But I don't know, I'll always take the higher point on the Tone Scale if I've got to take any fad. Wouldn't you?

Okay? That's it.

Audience: Mm-hm.

Thank you.

No, I think you, too, would find a scrap, and resisting overwhelming odds, and so forth, you'd find that that was very, very interesting. You'd think that was pretty good.

Well, that's merely because of the "threat of overwhelmingness" and a "victory against considerable odds" and actually so forth and so on. That game, by the way, goes at about 22.0 on the Tone Scale, not 2.2, 22.0 and sort of peters out as a game from 22.0 on down. About the highest or I'd say the lowest point of enjoyment of a game, is about 4.0 and after that it's all got to be sort of internal. It can have nothing to do with the other person. Sensations or games or some-thing like that all start running down toward the first dynamic.

About the time you get to zero on the Tone Scale it starts to go into inversions. And you go back up the dynamics on inversions and go down the Tone Scale even further.

What I'm talking about is, is you could still conceive of considerable excitement, or being excited about doing something, you see, or getting a bang out of confronting something and standing up to it and realizing, you know, that you've done it.

Oh, as crude a thing as this psycho starts screaming around and he's going to cut your head off and so forth, and you stand him up straight, and you say, "That's it." And they say, "Oh," you know. And you tell them what to do, and they do it. And you say, "Wow, pretty good."

Or automobile is running wild down the street or something without a driver in it and you get on the running board and pull the brake or some-thing you know.

You're doing something, you get away with it. Some surprises, some ran­domness in life. It doesn't much matter what it amounts to.

Well, it might be very hard for most of you to conceive of this but cer­tainly from 2.0 on down there is no external sensation of any kind. It is all internal. It's all internal.

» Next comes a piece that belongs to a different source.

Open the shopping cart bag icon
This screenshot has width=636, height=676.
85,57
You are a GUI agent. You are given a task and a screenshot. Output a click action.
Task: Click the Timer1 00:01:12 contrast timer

For instance, well, at grief-grief is almost totally self-pity. It's the wild­est thing. Just try to get a person in grief to feel sorry for somebody else. They just feel sorry for themselves. So much so that I can upset people by turning on a synthetic grief, occasionally, when they are being audited, you know.

I see they're about ready to spill a grief charge, or something like that, I turn one on. How? Just look at them sympathetically. Lower and gentle the voice a little bit. You know, turn on the feeling of "feeling sorry for them," and inflow some "sorry for them" into them, you know, and so on. And it's sometimes just that little bit extra that's necessary, you see. They look up and "He's sorry for me," you know? Bowww! Get the idea?

Audience: Mm-hm.

But you can count on the fact that it's an in — introverted, not inverted, but it's an introverted emotion. One is looking in on self.

Now, a whole race can go this way. If you've ever seen a Japanese movie. Have you ever seen any Japanese movies?

Audience: Yeah.

I remember one Japanese movie. A soldier goes off to the wars and leaves his sweetheart, and she receives a report that he's killed. That's all in the first fifth of the first reel. The thing goes now for about ten reels. And all she does for the remainder of the picture is walk over circular bridges and sees his face in the water. You see? She — she stands under trees and hears his voice in the wind. You see? Just reel after reel after reel of this stuff, you know. Just goes on and on and on and there sits the audience crying quietly to themselves. You know? You'd expect they'd be all caved-in. Well, as a mat-ter of fact they were tremendously uplifted. Leaving the theater, they'd actu­ally been brought way uptone to grief.

Because the first time I ever saw one of these doggone things, I could hardly contain myself, you know? It would be a matter of putting a hot towel in my mouth, you know, to keep from disgracing the American race.

But as they go down to destruction, destruction itself appears to be the desirable end and goal. That appears to be desirable. And creation ceases to be desirable at all.

And don't be too surprised merely because it so jars against your point of view, to find some people around who only start to wake up and get alert and so forth, when they're presented with a method or act of destruction.

You see a bunch of people in the street, well they've all — like an accident happens, somebody falls off a bicycle alongside of a park, you know, and everybody has been sitting in the park bored to death. You know? Somebody falls off a bicycle, you know, and he appears to be hurt, and they all rally around. Just look at them, how cheerful they look sometimes. That's — that's right there man! That's okay. Kind of a weird way to look at it.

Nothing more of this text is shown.